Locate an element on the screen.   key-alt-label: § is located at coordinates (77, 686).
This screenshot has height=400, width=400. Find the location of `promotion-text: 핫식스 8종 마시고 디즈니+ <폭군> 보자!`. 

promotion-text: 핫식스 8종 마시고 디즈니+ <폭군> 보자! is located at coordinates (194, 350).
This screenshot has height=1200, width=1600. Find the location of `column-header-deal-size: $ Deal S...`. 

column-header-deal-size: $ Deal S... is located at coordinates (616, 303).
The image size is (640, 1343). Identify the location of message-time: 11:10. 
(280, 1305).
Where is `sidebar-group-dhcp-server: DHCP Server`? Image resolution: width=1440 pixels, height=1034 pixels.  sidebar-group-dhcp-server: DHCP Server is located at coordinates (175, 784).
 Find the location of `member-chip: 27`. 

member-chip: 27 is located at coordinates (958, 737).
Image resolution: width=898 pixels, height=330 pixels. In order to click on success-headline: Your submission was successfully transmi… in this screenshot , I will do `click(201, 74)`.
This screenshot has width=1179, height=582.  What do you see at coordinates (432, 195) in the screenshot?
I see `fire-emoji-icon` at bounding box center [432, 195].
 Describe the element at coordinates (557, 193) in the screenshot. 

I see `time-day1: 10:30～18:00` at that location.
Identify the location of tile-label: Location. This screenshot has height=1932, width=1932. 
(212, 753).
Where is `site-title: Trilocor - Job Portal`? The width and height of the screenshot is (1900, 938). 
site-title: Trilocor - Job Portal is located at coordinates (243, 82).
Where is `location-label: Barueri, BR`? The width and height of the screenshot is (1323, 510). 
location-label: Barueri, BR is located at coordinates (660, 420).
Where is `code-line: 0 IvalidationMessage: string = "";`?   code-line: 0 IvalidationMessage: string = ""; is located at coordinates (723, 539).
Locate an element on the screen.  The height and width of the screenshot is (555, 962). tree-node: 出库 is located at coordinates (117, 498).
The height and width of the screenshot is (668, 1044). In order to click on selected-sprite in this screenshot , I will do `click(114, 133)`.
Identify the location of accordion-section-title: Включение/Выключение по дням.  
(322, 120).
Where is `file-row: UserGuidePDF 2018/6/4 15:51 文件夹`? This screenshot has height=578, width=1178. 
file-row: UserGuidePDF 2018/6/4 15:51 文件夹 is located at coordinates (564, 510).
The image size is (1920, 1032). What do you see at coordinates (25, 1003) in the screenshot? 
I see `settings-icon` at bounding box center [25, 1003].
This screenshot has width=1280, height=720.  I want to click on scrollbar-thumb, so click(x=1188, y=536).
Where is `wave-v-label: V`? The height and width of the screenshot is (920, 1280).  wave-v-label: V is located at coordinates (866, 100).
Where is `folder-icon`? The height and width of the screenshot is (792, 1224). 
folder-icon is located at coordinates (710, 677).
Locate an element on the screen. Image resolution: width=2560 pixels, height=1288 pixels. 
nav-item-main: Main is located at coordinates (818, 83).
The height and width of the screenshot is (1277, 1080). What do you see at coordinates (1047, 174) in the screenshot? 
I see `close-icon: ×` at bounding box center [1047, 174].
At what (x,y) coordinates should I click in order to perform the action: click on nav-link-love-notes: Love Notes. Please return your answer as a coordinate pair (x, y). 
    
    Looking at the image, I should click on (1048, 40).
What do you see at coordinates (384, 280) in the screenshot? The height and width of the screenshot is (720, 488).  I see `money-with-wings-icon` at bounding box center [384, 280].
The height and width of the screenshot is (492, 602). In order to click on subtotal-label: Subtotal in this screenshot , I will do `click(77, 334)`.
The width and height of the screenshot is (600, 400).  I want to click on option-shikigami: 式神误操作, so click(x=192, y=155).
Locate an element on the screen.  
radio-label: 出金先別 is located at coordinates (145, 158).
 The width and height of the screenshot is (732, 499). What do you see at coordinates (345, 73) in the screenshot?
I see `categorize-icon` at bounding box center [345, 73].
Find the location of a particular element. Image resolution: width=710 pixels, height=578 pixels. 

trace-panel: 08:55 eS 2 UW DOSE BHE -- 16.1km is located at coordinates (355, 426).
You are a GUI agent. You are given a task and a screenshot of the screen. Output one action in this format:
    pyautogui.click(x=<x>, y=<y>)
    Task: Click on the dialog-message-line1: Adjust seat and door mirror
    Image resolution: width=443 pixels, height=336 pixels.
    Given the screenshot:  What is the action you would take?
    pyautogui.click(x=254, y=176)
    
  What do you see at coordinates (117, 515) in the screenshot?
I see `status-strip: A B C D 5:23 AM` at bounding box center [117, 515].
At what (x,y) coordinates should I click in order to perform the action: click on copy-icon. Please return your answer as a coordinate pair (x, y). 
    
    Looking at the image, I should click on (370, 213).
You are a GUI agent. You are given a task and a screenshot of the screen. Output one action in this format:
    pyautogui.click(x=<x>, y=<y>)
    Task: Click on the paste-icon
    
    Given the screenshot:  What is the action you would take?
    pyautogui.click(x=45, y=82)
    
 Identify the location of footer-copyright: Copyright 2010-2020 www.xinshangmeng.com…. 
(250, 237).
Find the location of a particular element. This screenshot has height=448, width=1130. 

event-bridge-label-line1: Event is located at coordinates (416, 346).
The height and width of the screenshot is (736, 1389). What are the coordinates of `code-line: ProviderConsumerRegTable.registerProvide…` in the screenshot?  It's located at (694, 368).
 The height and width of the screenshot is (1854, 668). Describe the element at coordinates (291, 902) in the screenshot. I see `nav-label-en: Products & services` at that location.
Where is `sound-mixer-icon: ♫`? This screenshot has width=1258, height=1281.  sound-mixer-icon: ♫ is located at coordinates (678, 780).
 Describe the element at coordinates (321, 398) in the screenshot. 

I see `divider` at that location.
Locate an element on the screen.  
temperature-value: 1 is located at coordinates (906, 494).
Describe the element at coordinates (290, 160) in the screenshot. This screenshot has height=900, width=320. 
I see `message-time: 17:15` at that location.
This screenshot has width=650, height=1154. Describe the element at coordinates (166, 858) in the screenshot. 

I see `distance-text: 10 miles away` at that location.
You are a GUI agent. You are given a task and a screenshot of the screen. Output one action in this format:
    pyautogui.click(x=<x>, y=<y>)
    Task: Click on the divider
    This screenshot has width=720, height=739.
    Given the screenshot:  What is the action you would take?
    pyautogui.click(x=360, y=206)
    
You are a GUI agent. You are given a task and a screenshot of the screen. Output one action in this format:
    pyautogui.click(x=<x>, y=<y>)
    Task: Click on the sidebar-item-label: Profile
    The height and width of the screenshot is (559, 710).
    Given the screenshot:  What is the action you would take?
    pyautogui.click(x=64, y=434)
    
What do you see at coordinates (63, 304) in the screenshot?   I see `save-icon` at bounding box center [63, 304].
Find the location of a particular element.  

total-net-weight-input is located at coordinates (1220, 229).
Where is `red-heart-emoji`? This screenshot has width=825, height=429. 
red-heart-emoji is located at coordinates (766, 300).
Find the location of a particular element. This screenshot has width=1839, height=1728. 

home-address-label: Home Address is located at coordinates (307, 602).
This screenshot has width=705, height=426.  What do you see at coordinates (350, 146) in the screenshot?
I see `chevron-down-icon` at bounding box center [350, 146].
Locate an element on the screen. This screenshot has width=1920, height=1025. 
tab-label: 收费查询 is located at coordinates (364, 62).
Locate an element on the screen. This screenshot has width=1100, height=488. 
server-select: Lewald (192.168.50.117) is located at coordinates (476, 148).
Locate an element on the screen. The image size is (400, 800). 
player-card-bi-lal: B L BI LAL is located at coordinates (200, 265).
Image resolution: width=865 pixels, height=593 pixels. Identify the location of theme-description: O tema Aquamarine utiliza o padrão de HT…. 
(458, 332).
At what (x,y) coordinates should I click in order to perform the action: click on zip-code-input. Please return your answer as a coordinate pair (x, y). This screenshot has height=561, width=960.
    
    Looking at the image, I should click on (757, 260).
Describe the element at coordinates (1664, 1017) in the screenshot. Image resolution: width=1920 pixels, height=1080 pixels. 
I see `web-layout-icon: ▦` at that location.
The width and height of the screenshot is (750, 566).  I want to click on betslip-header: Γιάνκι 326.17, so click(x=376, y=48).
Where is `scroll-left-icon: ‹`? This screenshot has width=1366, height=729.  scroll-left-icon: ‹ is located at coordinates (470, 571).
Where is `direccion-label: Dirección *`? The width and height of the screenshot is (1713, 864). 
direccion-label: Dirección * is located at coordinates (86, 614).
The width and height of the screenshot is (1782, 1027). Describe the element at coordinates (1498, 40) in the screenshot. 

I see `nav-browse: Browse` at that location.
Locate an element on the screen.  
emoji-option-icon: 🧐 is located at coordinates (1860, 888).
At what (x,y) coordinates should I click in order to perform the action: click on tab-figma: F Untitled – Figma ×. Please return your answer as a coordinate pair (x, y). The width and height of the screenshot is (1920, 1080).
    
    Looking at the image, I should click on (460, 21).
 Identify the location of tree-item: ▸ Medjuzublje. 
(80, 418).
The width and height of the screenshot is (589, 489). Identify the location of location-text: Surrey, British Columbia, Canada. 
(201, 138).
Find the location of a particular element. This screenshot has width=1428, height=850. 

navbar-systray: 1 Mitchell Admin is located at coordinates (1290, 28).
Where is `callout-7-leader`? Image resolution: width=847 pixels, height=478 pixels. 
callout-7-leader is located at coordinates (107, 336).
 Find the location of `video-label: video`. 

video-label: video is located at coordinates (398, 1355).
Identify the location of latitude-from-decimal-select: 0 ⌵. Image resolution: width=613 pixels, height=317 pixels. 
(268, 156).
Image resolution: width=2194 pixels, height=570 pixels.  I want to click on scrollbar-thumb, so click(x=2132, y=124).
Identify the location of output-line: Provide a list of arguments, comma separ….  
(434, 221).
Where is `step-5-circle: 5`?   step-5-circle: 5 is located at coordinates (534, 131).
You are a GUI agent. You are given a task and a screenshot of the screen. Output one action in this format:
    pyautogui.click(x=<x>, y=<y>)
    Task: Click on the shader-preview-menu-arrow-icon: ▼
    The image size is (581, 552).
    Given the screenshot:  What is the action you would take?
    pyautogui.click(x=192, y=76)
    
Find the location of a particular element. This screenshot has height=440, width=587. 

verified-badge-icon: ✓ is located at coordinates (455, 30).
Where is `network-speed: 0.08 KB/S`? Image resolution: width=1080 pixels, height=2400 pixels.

> [THE PROBLEM] Can you lay out the items above, from the first line through the line containing "(280, 1305).", as a numbered list, with blank lines left out and nothing past that line?

> [FINISHED TASK]
1. Locate an element on the screen.   key-alt-label: § is located at coordinates (77, 686).
2. This screenshot has height=400, width=400. Find the location of `promotion-text: 핫식스 8종 마시고 디즈니+ <폭군> 보자!`. 
3. promotion-text: 핫식스 8종 마시고 디즈니+ <폭군> 보자! is located at coordinates (194, 350).
4. This screenshot has height=1200, width=1600. Find the location of `column-header-deal-size: $ Deal S...`. 
5. column-header-deal-size: $ Deal S... is located at coordinates (616, 303).
6. The image size is (640, 1343). Identify the location of message-time: 11:10. 
7. (280, 1305).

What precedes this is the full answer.